REPUBLIKA.CO.ID, JAKARTA — Komisi III DPR akan menyusun Rancangan Undang-Undang tentang Tata Cara Penyadapan mengacu pada Putusan Mahkamah Konstitusi pada 2011 yang menyatakan pembatasan hak asasi manusia melalui penyadapan harus diatur dengan undang-undang untuk menghindari penyalahgunaan wewenang yang melanggar HAM.
"Komisi III DPR akan ambil inisiatif untuk membuat RUU tentang Tata Cara Penyadapan sebagai inisiatif DPR karena berdasarkan keputusan MK bahwa penyadapan itu harus diatur dengan UU sendiri," kata Ketua Komisi III DPR Bambang Soesatyo usai Rapat Kerja Komisi III DPR dengan KPK di Jakarta, Selasa (12/9).
Ia menjelaskan tentang mengapa tata cara penyadapan harus diatur melalui UU karena tidak hanya dilakukan KPK namun di berbagai lembaga negara juga melakukannnya, seperti Badan Intelijen Negara (BIN), Badan Narkotika Nasional (BNN), dan Badan Nasional Penanggulangan Terorisme (BNPT).
Namun, dia mengatakan memang hanya KPK yang tidak membutuhkan izin ketika ingin menyadap dan BIN tidak perlu izin namun bukan untuk kepentingan pro justisia. "Komisi III DPR sudah menunjuk Arsul Sani dari Fraksi PPP sebagai penanggung jawab penyusunan RUU tersebut dan segera memulai melaksanakan dan mengundang berbagai pendapat akademisi untuk penyusunan RUU tersebut karena penyadapan bukan hanya hak KPK," ujarnya.

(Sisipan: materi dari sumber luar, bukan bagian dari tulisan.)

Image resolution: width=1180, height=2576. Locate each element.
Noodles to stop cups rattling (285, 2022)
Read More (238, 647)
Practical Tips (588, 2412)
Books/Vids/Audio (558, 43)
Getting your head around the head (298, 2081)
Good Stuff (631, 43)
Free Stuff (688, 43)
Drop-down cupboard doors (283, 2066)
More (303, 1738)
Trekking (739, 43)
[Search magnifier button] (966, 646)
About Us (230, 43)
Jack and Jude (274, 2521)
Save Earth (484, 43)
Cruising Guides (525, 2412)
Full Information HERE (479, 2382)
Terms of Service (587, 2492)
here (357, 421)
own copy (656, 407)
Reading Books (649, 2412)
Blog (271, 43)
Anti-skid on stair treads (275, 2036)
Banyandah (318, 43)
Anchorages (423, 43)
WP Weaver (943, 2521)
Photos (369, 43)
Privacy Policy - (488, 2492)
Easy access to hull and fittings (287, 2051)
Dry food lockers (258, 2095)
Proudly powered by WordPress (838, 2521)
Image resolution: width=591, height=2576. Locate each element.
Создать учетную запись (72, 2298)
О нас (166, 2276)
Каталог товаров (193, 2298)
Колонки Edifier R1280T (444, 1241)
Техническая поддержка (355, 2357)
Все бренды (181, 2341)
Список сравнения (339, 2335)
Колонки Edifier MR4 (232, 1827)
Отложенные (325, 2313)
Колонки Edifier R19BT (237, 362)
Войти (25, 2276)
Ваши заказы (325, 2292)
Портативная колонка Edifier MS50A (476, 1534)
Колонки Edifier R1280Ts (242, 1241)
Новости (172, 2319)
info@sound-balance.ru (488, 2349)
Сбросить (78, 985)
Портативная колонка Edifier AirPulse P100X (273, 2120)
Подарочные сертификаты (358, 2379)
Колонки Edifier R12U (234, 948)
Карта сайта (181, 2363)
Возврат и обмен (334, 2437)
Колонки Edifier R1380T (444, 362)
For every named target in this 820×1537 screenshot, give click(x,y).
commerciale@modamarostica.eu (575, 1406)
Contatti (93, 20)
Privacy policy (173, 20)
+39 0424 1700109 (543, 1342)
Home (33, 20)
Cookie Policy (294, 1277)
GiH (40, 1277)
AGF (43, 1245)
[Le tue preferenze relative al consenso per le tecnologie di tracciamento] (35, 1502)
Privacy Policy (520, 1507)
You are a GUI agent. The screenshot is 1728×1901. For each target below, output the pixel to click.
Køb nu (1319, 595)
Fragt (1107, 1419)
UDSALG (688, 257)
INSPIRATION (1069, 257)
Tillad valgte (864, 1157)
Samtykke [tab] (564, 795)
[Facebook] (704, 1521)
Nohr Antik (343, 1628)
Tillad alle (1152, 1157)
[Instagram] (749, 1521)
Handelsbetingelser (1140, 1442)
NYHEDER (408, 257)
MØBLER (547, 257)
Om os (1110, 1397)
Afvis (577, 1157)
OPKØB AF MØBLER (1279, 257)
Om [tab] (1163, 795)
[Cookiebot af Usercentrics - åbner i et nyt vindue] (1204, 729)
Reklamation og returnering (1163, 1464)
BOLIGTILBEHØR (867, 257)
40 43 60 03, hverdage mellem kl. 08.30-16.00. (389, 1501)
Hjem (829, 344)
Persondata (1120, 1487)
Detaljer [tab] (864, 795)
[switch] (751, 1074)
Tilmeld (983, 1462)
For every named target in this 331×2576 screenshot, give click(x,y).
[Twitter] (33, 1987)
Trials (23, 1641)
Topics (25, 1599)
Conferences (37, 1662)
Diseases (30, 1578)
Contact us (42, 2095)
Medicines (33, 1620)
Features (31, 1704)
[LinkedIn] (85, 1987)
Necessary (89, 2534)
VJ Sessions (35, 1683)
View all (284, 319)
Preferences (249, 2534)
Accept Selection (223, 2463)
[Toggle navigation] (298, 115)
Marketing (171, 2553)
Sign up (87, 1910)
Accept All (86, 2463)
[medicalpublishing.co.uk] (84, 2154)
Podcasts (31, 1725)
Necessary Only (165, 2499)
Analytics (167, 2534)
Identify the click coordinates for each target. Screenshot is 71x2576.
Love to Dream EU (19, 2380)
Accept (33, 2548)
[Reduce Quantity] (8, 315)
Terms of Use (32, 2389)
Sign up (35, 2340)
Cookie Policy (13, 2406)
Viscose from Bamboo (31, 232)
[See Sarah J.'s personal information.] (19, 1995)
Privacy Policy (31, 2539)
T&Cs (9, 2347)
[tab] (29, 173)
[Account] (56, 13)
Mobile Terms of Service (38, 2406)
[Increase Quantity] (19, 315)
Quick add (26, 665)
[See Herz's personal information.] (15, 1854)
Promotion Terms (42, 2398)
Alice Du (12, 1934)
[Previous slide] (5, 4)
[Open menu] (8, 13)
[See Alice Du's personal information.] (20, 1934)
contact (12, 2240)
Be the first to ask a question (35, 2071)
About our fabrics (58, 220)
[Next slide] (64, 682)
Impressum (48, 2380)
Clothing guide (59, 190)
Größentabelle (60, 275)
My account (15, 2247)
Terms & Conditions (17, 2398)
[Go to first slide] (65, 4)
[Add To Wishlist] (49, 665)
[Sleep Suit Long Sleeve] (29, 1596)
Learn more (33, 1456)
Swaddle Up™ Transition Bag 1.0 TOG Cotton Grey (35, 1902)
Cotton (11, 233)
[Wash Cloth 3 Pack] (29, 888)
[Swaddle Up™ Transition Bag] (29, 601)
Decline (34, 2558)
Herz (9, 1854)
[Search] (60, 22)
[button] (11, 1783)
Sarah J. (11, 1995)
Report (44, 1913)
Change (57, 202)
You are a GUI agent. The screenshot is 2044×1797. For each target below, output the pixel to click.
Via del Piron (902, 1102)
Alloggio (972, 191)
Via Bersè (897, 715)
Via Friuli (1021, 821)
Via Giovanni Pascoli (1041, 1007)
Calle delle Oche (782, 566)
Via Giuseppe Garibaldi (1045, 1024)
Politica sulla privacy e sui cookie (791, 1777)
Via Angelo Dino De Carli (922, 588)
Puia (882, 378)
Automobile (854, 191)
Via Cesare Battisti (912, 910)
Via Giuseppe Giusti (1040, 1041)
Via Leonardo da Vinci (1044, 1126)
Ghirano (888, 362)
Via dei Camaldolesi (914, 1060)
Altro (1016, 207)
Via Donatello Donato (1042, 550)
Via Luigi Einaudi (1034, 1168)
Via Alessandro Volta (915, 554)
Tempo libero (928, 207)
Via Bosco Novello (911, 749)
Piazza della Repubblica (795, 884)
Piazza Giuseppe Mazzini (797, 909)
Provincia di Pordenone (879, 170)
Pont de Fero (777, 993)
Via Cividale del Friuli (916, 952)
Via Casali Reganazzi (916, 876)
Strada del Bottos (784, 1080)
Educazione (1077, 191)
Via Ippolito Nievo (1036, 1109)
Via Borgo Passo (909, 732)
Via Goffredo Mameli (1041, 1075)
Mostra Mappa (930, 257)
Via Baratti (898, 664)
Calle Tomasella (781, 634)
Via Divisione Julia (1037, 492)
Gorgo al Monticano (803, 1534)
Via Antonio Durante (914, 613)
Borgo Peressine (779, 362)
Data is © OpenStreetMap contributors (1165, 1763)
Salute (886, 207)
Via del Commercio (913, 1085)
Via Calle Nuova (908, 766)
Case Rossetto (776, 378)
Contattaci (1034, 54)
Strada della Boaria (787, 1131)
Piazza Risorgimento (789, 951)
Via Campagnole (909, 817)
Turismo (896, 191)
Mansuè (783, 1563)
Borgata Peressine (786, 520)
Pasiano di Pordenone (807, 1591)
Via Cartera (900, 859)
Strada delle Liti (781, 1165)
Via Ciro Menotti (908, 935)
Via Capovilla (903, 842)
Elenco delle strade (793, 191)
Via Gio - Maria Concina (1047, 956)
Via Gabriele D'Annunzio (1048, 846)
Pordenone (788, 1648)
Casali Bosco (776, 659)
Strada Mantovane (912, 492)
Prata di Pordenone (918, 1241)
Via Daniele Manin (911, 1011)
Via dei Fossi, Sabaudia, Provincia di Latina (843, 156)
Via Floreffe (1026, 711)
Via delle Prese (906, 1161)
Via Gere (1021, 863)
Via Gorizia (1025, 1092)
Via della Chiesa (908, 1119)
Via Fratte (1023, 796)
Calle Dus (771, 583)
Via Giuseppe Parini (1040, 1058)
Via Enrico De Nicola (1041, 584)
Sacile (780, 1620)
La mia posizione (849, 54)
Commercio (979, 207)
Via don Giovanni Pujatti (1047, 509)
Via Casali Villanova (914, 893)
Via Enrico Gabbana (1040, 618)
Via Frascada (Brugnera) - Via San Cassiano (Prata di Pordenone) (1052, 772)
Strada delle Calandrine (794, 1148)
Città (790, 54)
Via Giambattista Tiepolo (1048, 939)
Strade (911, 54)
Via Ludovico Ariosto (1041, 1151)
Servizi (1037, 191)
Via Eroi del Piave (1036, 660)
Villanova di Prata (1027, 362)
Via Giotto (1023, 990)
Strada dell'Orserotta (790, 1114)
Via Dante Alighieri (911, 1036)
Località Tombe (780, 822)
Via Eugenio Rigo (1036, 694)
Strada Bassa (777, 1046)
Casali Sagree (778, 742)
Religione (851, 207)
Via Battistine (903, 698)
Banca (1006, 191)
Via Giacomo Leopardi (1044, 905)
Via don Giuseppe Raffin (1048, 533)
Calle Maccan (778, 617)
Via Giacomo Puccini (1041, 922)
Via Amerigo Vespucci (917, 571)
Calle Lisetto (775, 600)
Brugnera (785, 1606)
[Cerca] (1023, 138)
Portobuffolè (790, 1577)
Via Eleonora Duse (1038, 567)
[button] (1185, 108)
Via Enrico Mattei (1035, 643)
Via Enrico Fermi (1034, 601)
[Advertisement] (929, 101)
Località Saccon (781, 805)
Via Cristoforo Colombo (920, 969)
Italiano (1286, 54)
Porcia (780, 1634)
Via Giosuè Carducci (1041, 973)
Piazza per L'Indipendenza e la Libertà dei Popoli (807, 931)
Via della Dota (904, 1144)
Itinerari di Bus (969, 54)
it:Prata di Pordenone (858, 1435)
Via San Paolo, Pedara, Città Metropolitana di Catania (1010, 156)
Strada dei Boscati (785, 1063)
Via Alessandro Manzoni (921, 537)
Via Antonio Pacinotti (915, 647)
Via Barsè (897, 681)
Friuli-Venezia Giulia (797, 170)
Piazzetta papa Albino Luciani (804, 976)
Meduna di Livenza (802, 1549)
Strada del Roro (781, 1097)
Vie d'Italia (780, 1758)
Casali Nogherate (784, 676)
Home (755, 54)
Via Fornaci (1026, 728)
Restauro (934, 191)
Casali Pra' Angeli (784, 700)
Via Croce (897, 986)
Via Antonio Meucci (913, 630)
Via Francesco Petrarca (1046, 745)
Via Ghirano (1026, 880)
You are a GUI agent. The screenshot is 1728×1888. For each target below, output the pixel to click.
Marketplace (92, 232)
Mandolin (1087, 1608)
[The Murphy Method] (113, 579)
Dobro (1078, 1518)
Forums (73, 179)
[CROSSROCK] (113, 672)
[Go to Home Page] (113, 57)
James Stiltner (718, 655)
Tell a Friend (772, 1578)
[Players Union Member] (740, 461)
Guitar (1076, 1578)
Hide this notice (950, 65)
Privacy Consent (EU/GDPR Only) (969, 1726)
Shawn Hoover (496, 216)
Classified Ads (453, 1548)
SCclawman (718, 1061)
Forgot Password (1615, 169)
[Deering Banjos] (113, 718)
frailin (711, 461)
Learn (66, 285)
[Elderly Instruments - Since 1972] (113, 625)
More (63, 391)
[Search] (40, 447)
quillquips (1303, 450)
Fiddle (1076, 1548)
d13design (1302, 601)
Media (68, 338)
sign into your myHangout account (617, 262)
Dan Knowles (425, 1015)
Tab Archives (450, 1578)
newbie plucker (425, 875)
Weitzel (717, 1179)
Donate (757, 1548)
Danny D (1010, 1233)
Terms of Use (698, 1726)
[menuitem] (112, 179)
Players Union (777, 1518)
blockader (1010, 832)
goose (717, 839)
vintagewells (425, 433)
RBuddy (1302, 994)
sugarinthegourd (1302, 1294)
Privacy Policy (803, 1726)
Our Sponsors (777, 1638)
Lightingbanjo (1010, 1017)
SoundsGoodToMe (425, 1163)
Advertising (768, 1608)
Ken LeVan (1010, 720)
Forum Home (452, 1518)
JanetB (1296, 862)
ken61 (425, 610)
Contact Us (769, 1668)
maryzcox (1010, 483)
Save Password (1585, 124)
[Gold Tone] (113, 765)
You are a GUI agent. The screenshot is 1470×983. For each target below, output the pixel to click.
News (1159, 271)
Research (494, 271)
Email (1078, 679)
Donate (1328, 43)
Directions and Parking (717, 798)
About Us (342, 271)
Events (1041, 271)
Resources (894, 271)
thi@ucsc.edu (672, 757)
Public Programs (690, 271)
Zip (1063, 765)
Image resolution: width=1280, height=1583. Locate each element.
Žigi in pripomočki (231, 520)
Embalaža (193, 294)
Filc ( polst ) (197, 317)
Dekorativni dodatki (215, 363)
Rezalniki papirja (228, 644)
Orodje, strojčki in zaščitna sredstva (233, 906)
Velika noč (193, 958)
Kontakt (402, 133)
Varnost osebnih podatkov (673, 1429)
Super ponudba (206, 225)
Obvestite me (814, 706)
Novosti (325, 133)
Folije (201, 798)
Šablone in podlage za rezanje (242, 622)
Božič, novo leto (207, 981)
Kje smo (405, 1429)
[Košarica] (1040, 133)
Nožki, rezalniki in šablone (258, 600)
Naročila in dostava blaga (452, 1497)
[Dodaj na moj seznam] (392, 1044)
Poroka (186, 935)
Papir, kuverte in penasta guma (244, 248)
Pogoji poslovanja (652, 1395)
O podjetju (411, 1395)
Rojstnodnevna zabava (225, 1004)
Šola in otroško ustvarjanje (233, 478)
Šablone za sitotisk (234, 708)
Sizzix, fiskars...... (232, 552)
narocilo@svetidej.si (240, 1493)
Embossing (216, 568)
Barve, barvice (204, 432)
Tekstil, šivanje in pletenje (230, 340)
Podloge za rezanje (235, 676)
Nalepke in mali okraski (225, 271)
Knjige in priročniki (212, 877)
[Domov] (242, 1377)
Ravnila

Politikus Partai Golkar itu mengatakan apabila RUU tentang Tata Cara Penyadapan telah disahkan menjadi UU, maka KPK harus mengikuti aturan tersebut. Dia mengatakan penyusunan RUU itu akan melibatkan berbagai pihak, seperti pemerintah, KPK, kejaksaan, kepolisian, BIN, BNPT, dan BNN.
"Kemungkinan akhir tahun ini baru tergambar drafnya dan tahun 2018 baru bisa berjalan pembahasannya. Namun, kami targetkan di DPR periode 2014-2019, RUU tersebut selesai," ujarnya.